# Rustic oak furniture finishes???



## oakleyframer (3 Mar 2012)

Hello,
First post on here but been lurking for quite a while,
So basically i am an oak framer and build houses not furniture so i haven't got the first clue about finishing furniture and was after some advice on what i should use on a rustic oak beam coffee table and TV stand i have just made, 
-i would like to keep the colour of the oak as it is as much as possible
-i would like to bring out the grain if possible
-i would like something which will take a little abuse as its a coffee table and accidents happen (more often than not in my house!! :? )
- i dot want loads of sheen on the oak, its wood not a mirror!

So yeah, any suitable advice would be appreciated on finishes, also if you think you know of a suitable product,/combination of products, some info on how many coats, time between coats, application etc etc would be nice, one thing i do know about finishing is i do not like the finish linseed oil gave to a carvers mallet one of the blokes in the workshop made totally lost eh colour of the oak 
I looked on furniture websites selling similar pieces and they offer a choice of oils or waxing, the clear waxing looked ok but it didn't do much for the grain and i'm thinking its not going to provide a very protective durable finish?

also dont know if it makes any difference but the oak is fairly dry (150x150posts), from green its been sat around a very dry yard with lots of exposure to sun and wind for 3 years roughly, so i cant see there's much more moisture in there to worry about effecting the finish.

thanks in advance J


----------



## Woodfinish Man (5 Mar 2012)

Hi J,

Based on all your specification I think the best product you could use would be a waterbased polyurethane finish. Something like Aquacoat XTRA or Bona Mega. Although both of these products are primarily used on wooden floors they can also be used for furniture. They offer excellent protection and will also bring out the grain of the wood without changing the colour too much. It's difficult to bring out the grain without altering the colour but these two products change it the least.
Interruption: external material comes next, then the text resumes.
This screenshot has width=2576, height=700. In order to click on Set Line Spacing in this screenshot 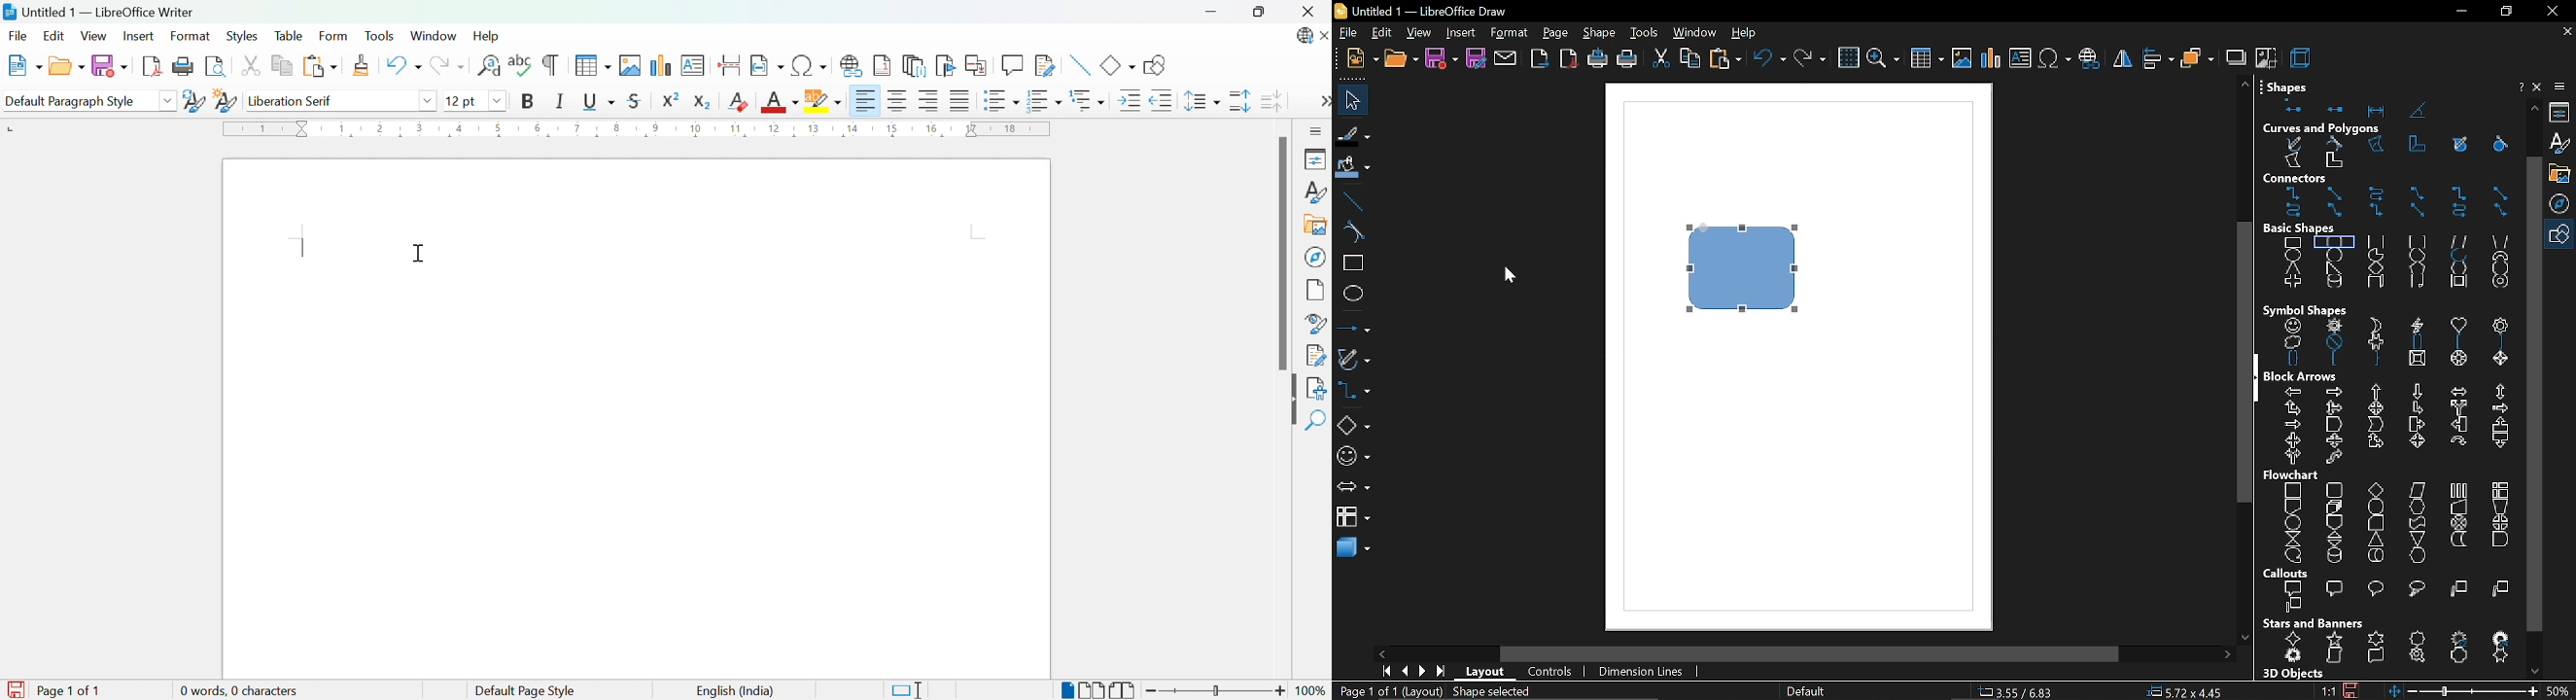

They are also fast drying (2 hours between coats) with 2-3 coats recommended. In your situation I think it would be best to apply eith of them using a quality paint brush remembering to lightly sand (denib) the surface after the first coat.

I hope that this information is of some assistance.

Ian McAslan


----------



## DrPhill (12 Mar 2012)

Well, I am a newbie here, and have little experience of wood finishes but I always prefer my home-made beeswax polish. It is not durable and will need re-waxing occasionally but that job falls into a different domestic department so I do not mind at all. I am not a fan of finishes that 'set' - neither the polyurethane type nor the nut oils (eg tung nut). They work but look 'wrong' to my eyes.

Click on the link to a box I made in my signature line - that is my wax on hardwood (probably mahogany but it was salvaged, so I am not sure). I have used the wax on an oak box that I stripped (of horrid dark flakey varnish), and really liked the way the grain looked afterwards.


----------



## RogerS (19 Mar 2012)

Micro-crystalline wax


----------



## oakleyframer (2 Apr 2012)

thanks for the replys, prob go with the waterbased polyurethane, thanks again, good info ian


----------